I did come across a few glitches, which I suppose I shouldn't be surprised about; including one where a corpse floated in midair until it suddenly began to rise into the air on one of its legs, and even had the whole game freeze up a couple times. Fortunately, saves can be made at any point in time and those who are compulsive about it should never have to worry past inconvenience that the game may crash on them.
Another annoying little feature is that anytime your console notifies you that someone on your friends list has signed on or off, the game is automatically paused for the duration of the message. Whether or not this can be disabled I couldn't tell, but it does become a tad trying in the heat of battle. A little framerate drop was experienced within the expanse of the Capital Wasteland, but not within combat when it mattered. On the bright side, at no point did the game's fighting bits seem unfair or as though something hadn't registered, which is always good to note. Bearing all this in mind, the game is slightly smoother and better-looking on the Xbox 360, but that's not exactly the matter at hand, currently.
My issues with the game lie within the fact that whilst playing it, I wished I were playing something else. I wanted to play Bioshock for its heavy atmosphere and compelling story, or Mass Effect because I finally appreciate the dialog trees and voice acting. In Fallout 3, most of my decisions could be argued for the inconsequential feeling I associated with them. That's never a good thing, so it either means Fallout 3 wasn't my particular cup of tea or that it is actually that boring at times. However, I can appreciate that eventually the game had gotten its hooks in me, although it was mostly due to the fact that since I was reviewing I ended up actually play up through the initial five hours it took before I began to invest myself into the virtual world around me. After that, I managed to find things that interested me, which is at least an honorable mention that the game had redeeming qualities for someone who at first didn't care much for it.
Other decisive factors include the obligatory mention that there are no trophies or custom soundtracks supported within the Playstation 3 version. But if you really care then it shouldn't be a big deal, ya wimps.

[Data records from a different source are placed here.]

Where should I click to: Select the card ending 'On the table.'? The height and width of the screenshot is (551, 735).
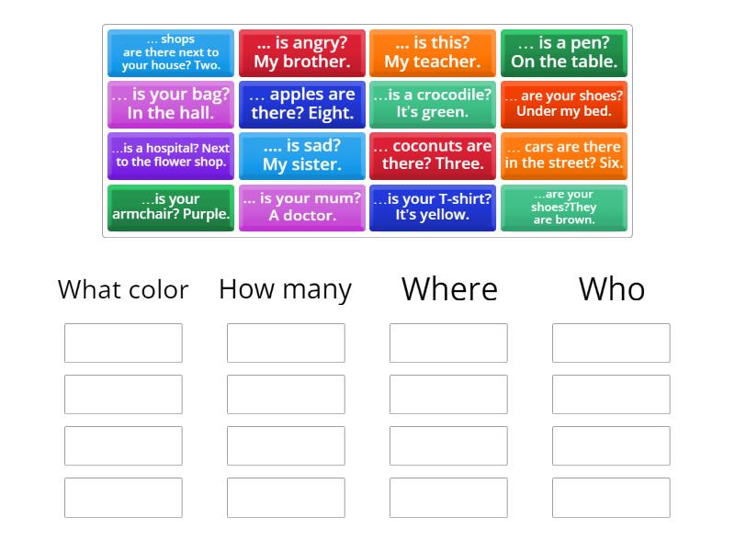click(x=564, y=52)
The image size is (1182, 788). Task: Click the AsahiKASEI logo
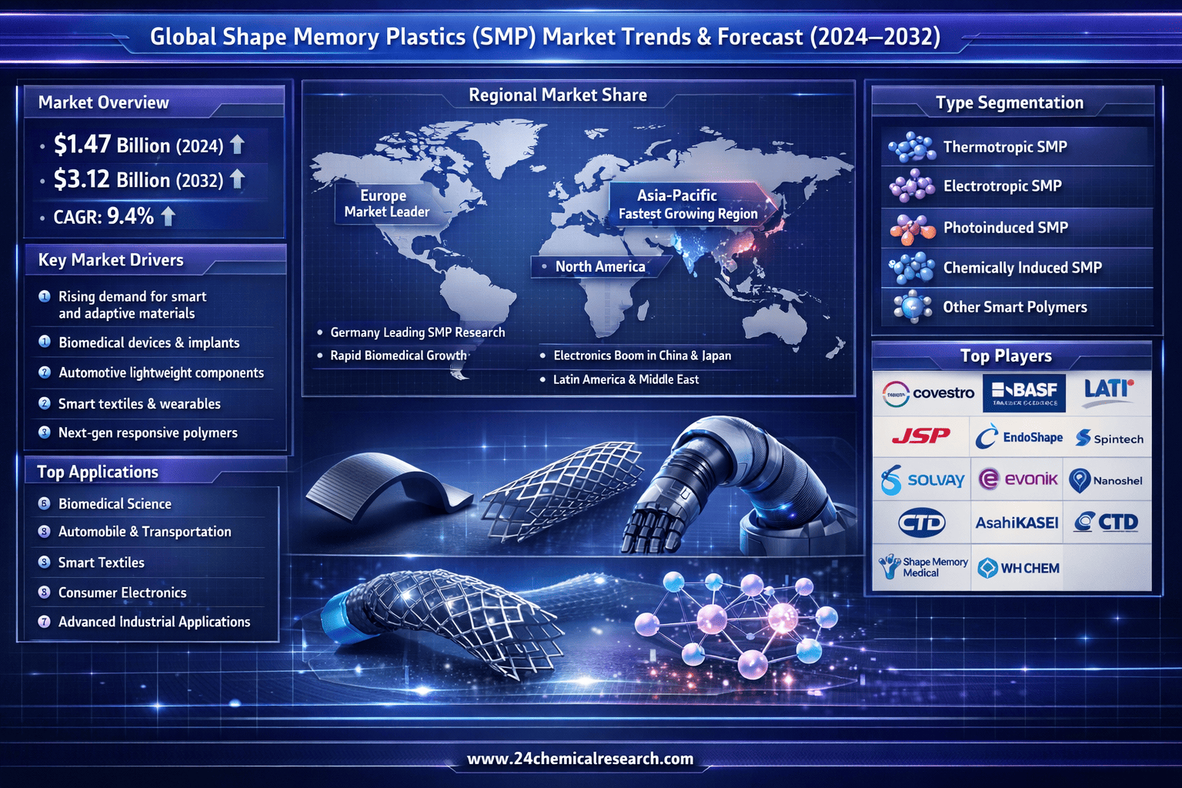point(1017,523)
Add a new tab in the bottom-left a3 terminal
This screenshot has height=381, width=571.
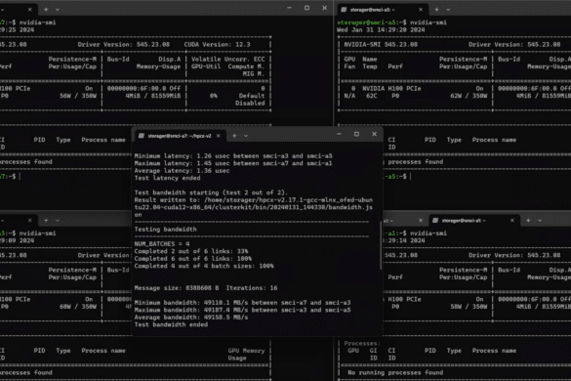point(46,220)
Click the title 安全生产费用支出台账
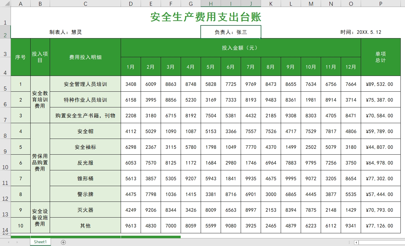This screenshot has width=405, height=246. coord(206,17)
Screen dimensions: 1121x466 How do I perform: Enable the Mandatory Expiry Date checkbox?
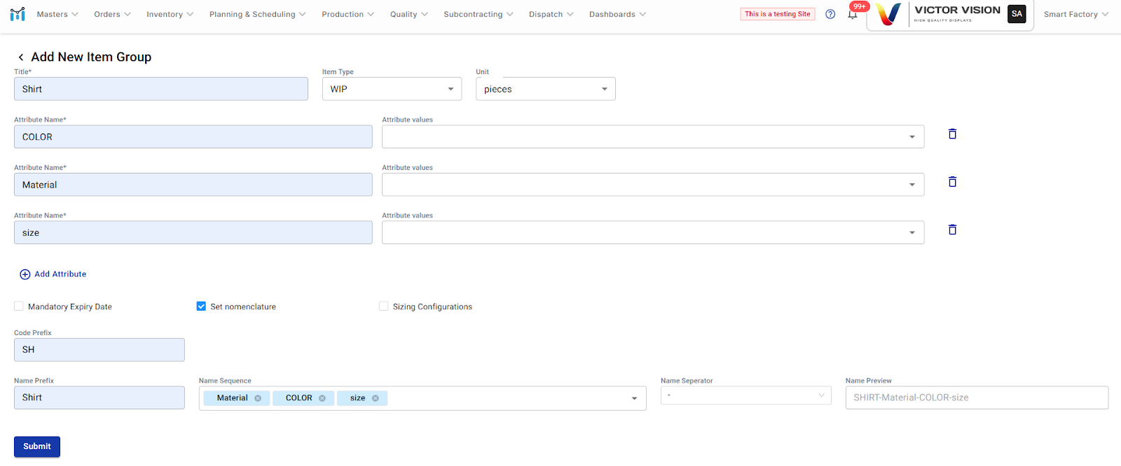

Fans that have been waiting for Fallout 3, of either the Oblivion camp or Fallout's, will be happy with this one. To go back on my initial word of how to go about describing a game, it's like Fallout spent a few days at Bethesda's house but left so much of its crap over there that fans of either series would be fooled into thinking they were being serviced equally. It obviously leans more towards the Fallout series, and in convening with a few hardcore fans it is a lot like the past games in setting and atmosphere as well. For the uninitiated, however, it may or may not be a tough sell. I'd recommend that if you're simply curious that you rent Fallout 3 before making a full-on commitment, because it's going to ask for a big chunk of your life if you do-- and if you jump in but don't dig it then you'll be disappointed in a big way. And no, you can't kill kids.